Not all grasses are grasses, and this book covers a number of grass-like plants as well as true grasses. Nancy offers this garden rhyme to help you tell the difference: “Sedges have edges and rushes are round; grasses are hollow and rush all around.” I’ll never remember that, but with her illustrations in front of me, I can tell you that in fact, sedges have stems that form long, skinny triangles, while rushes have solid cylindrical stems, and true grasses have round, hollow stems. She also identifies the various flower forms most grasses offer—spikes, racemes, panicles, and awns—and separates out the clumpers from the creepers, the mounded from the tufted, and banishes the most invasive grasses entirely. However, some grasses are invasive in one part of the country but not in another, so her list of problem grasses is limited to the very worst offenders. Do check with the nursery if you’re not sure what you’re buying. The North Coast Chapter of the California Native Plant Society lists a number of native grasses at their website, including California oatgrass, California fescue, and blue bunchgrass.
While some grasses are drought-tolerant, others, especially the reeds, thrive in wet, marshy areas. Be sure to choose a grass that can handle the conditions in your garden, and remember that even plants that can survive dry summers will still need supplemental water for the first year or two while they get going. After that, you can actually use water to control the growth of the grass—if you want it to be shorter and tougher, hold back the water, but if you want something with more height and lushness, try watering more.

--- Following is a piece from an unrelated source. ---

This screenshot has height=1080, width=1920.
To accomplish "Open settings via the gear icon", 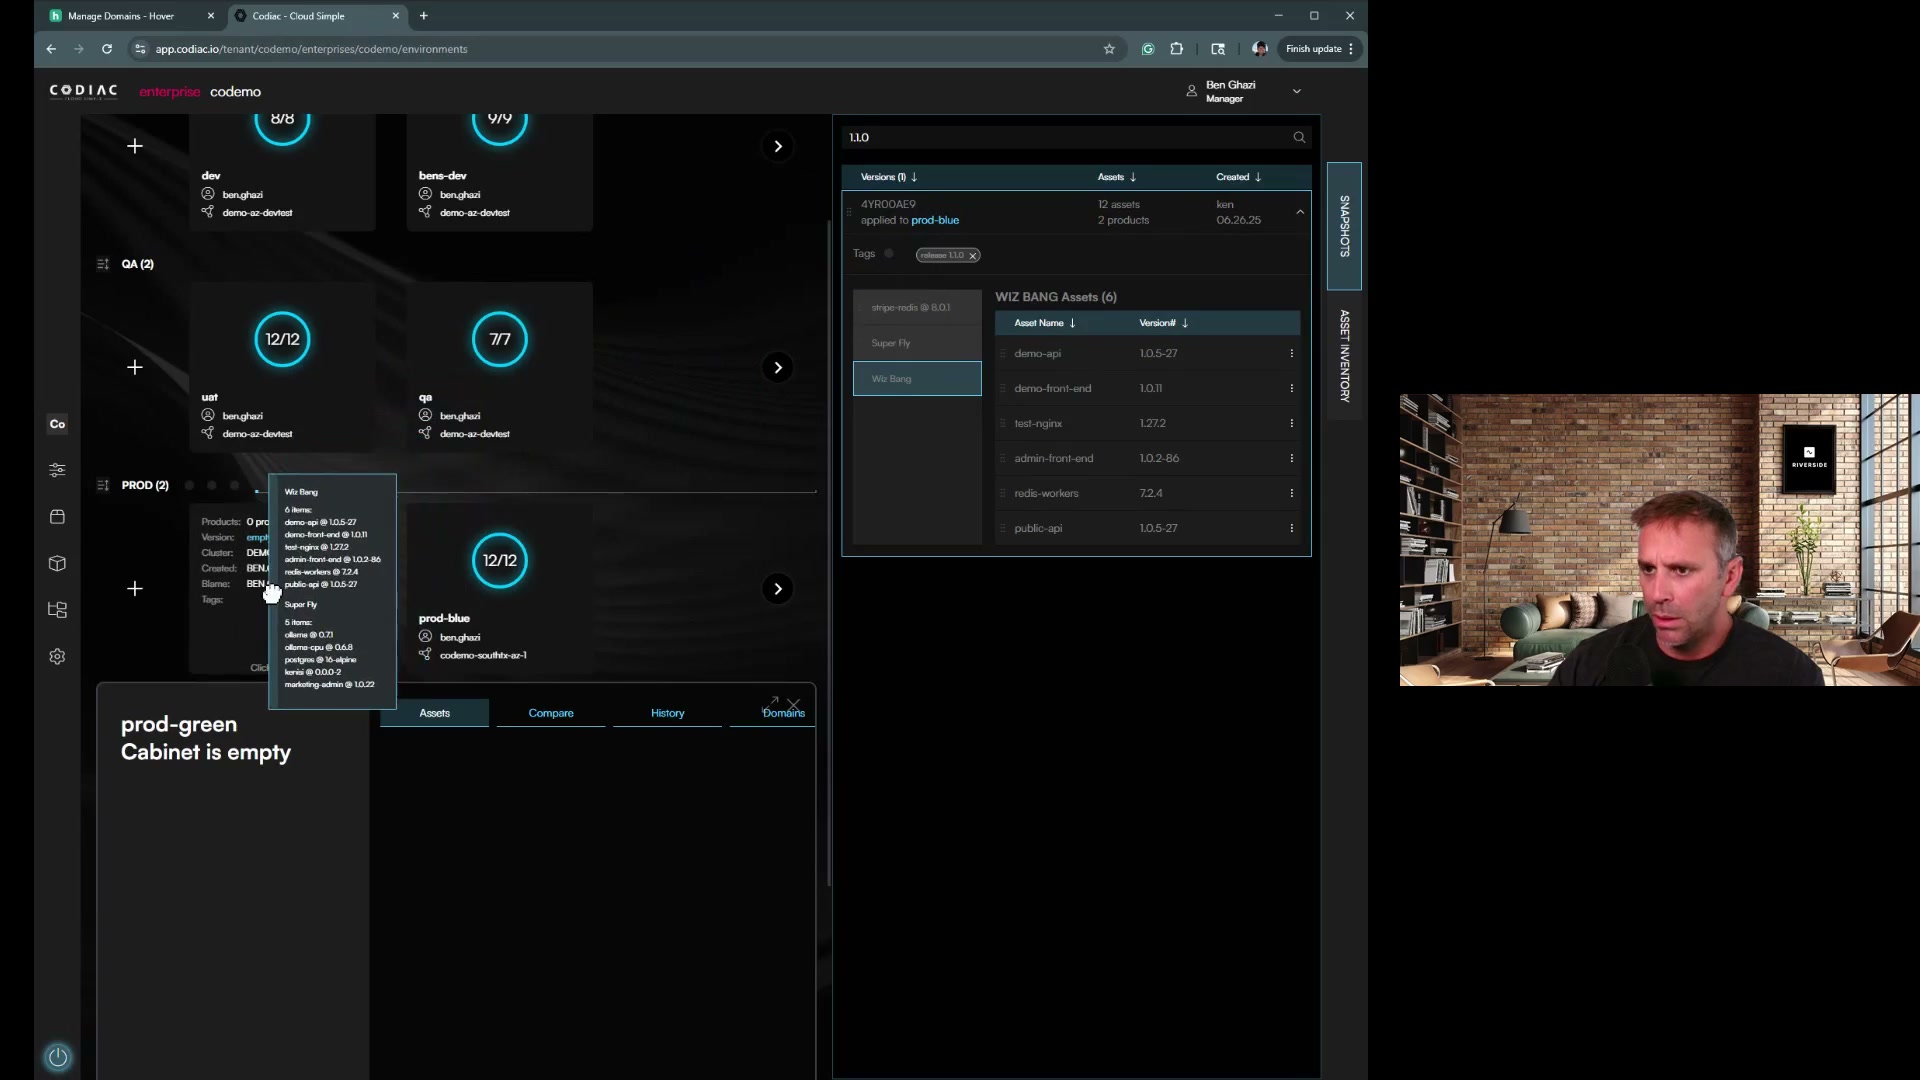I will [57, 656].
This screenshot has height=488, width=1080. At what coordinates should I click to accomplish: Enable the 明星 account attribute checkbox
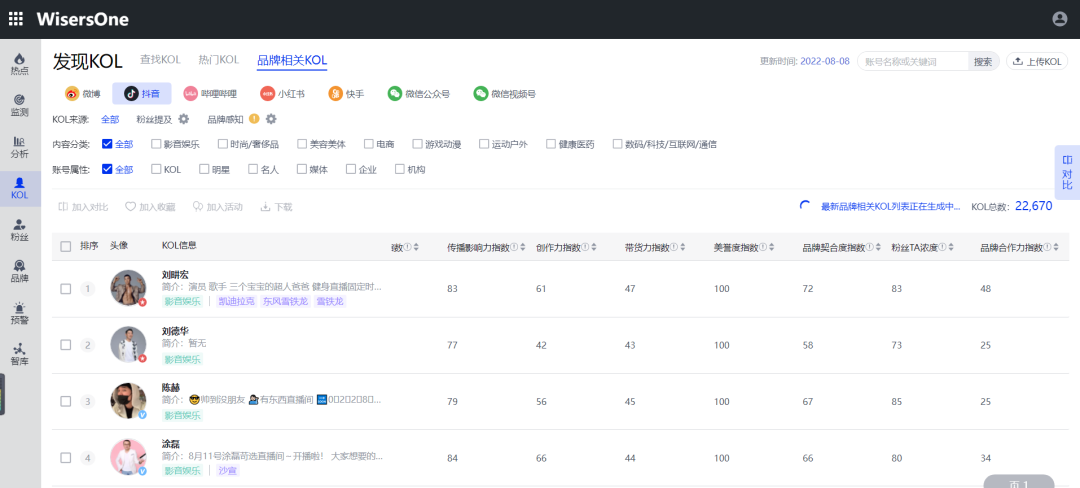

Grasses also don’t need a lot of fertilizer. In fact, too much nitrogen will actually produce more growth than is good for the plant, causing it to put out so much soft greenery that it flops over. Just work in some compost when you plant, and mulch every fall to keep it healthy.
In fact, grasses will typically require less maintenance than the rest of your plants do. Some benefit from a haircut in the winter, but many only need the dead foliage raked out from time to time. Clump-forming grasses should be divided every few years to keep the oldest growth in the center from dying out, and some grasses are so vigorous that you may want to cut out sections just to keep them down to a manageable size.
What I like most about the idea of working ornamental grasses into my garden is the way in which those soft, rounded shapes will support some of the other perennials that are nearing the end of their season. Yarrow flowers, for instance, turn brown this time of year but still make for an interesting shape on the end of the flower stalk. The same is true of gaura, tall purple verbena, and echinacea. Why bother cutting them back when I can let the stalks and dried seed pods stay on the plants all winter? It never looked right to leave the dry, brittle bones of the garden standing through winter before, but the grasses give the garden this relaxed, natural feel that lends itself to letting everything go to seed. That’s just what I intend to do.